That said, there is an important place for biblical interpretation/theology in speaking into the implications of scientific discovery, including our place in the cosmos, our uniqueness as the image of God, our moral responsibilities towards the natural world, etc., and may even speak into scientific models (such as an eternal universe versus a universe with a beginning). Even then, however, greater humility and caution is required on the part of the theologian or biblical scholar than on the part of the scientist, as much in science can be empirically confirmed by people from different cultural or religious backgrounds, whereas biblical interpretation carries a greater risk of being subdued by ideological agendas.
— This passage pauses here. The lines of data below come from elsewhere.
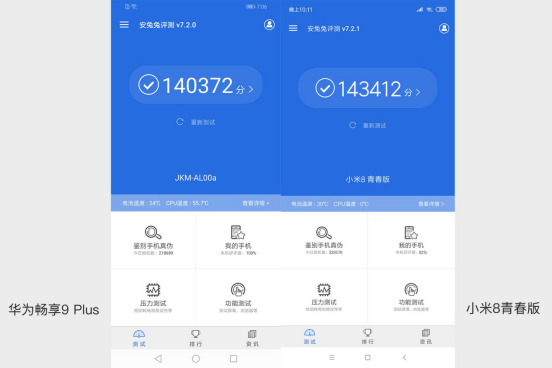Tap 功能测试 icon on Xiaomi screen

(x=411, y=289)
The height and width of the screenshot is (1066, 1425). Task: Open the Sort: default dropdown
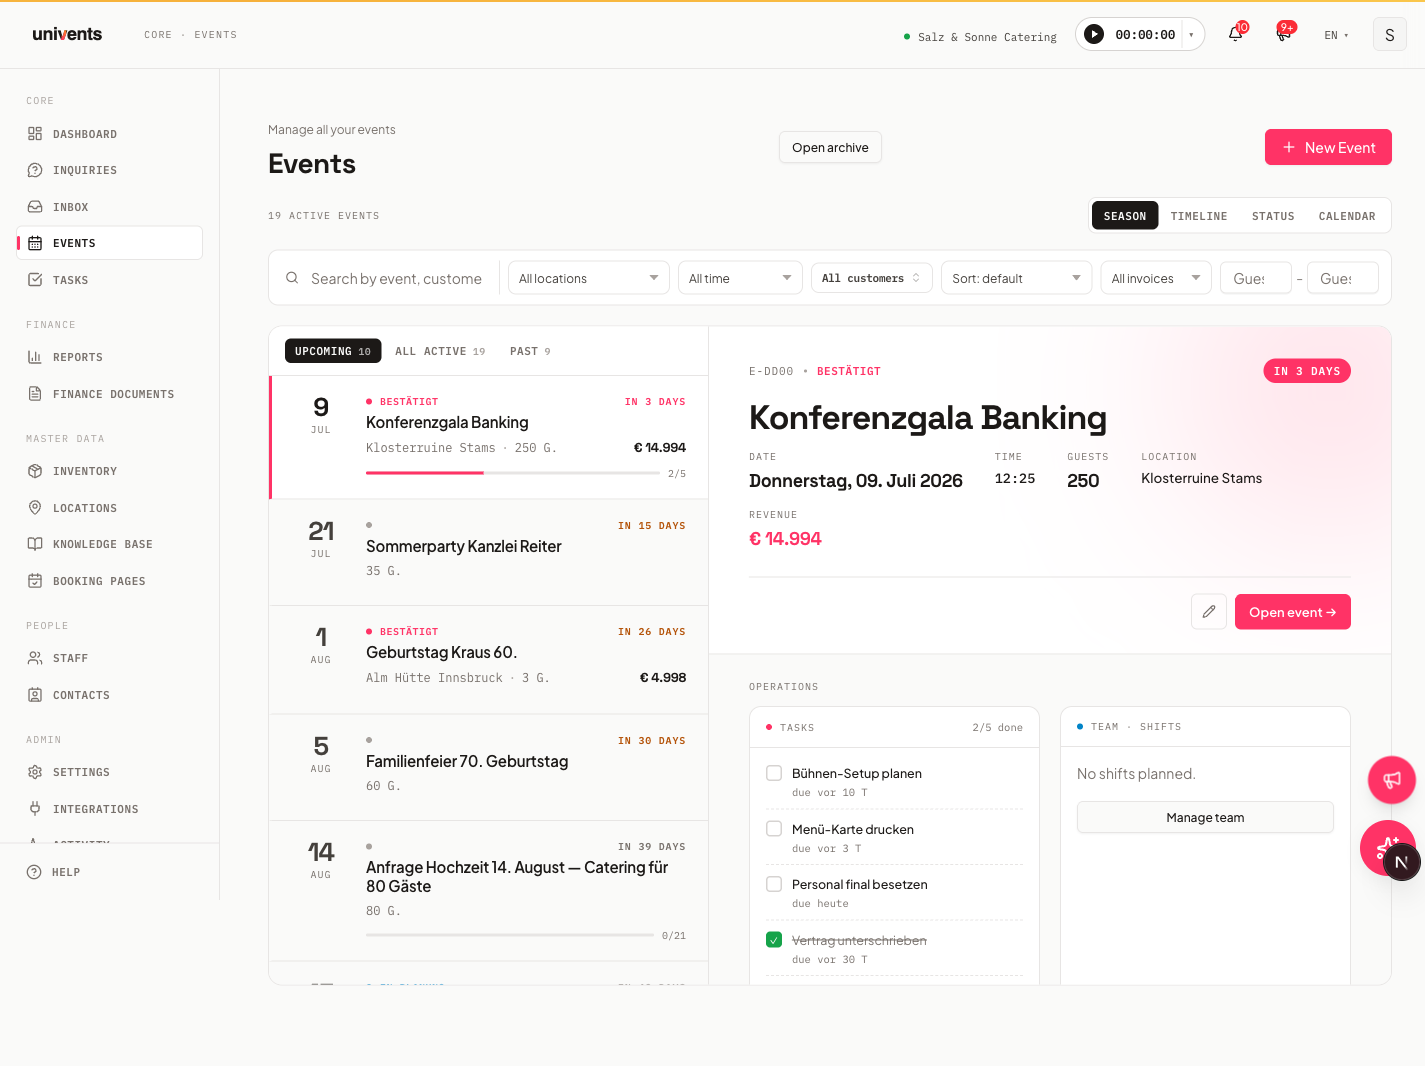click(x=1017, y=278)
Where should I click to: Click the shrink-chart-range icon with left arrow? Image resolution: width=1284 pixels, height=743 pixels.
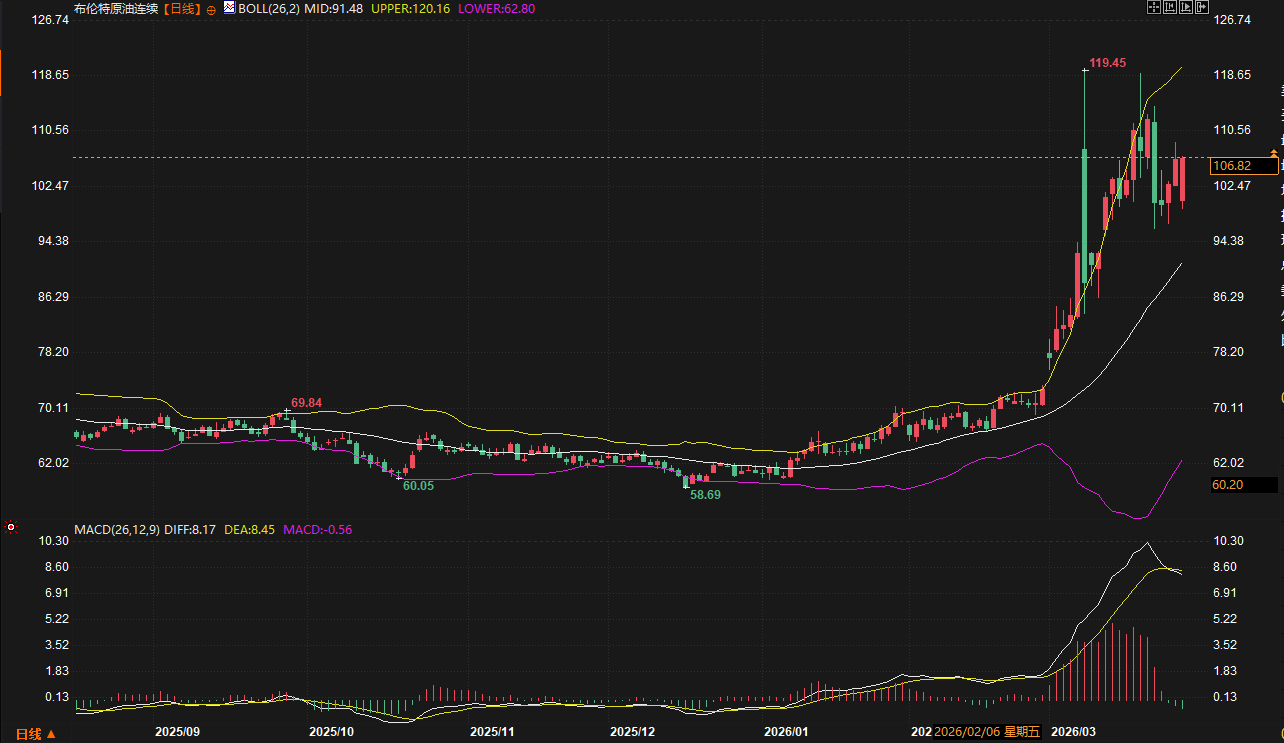pyautogui.click(x=1169, y=7)
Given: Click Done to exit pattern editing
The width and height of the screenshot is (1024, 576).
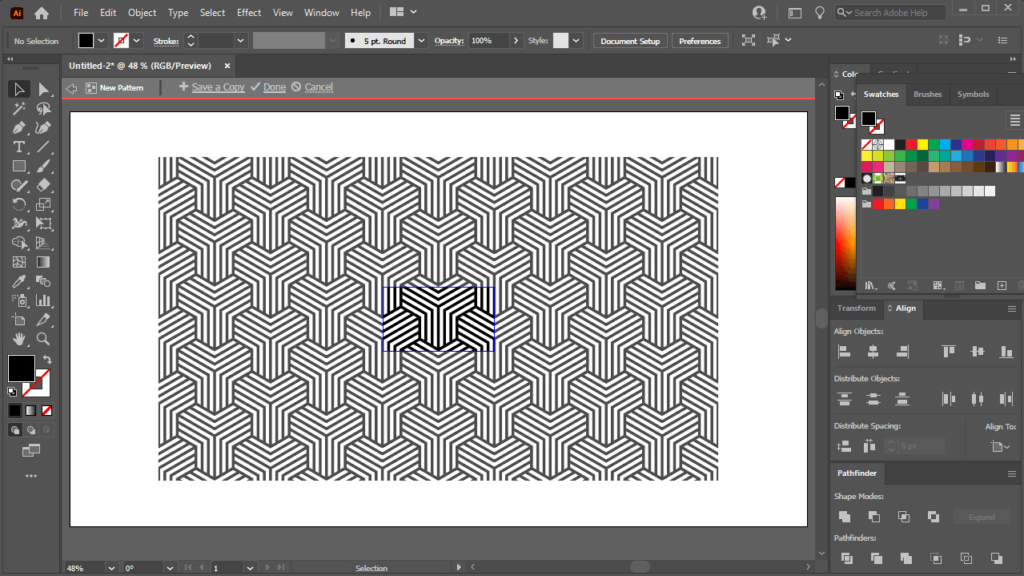Looking at the screenshot, I should (273, 87).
This then is the foundation from which my criticism rests. It is a foundation that takes this world as the word of God seriously, and which does not presume that a literal interpretation of scripture is always the true interpretation of scripture. It is, I believe, perfectly acceptable to adjust the interpretation of scripture when the science demands it, rather than hoping against hope that the science be overturned. Yes, the church should be cautious in doing so – this means there will often be a time lag between the scientific discovery and the church’s acceptance of it. But in the meantime the church should be open to the idea without condemning it as heretical (else becoming the next Bellarmine). Evolution, as a case in point, has been tried and tested for over 150 years. The scientific community’s understanding of evolution is ever in flux but (famous last words?) there is not going to be a paradigm shift that uproots evolution (just as quantum physics did not uproot Newtonian physics). The science is solid – the church needs to stretch its theological imaginations to figure out what it is going to do with this information, besides call out heresy. The Catholic church has begun this process, and more voices in the evangelical world are doing this too. But more fruitful discussion (rather than name-calling) in a Spirit-led community is required to determine the proper directions that our imaginations can go.

Response

I can now address Pastor Wilson’s seven points.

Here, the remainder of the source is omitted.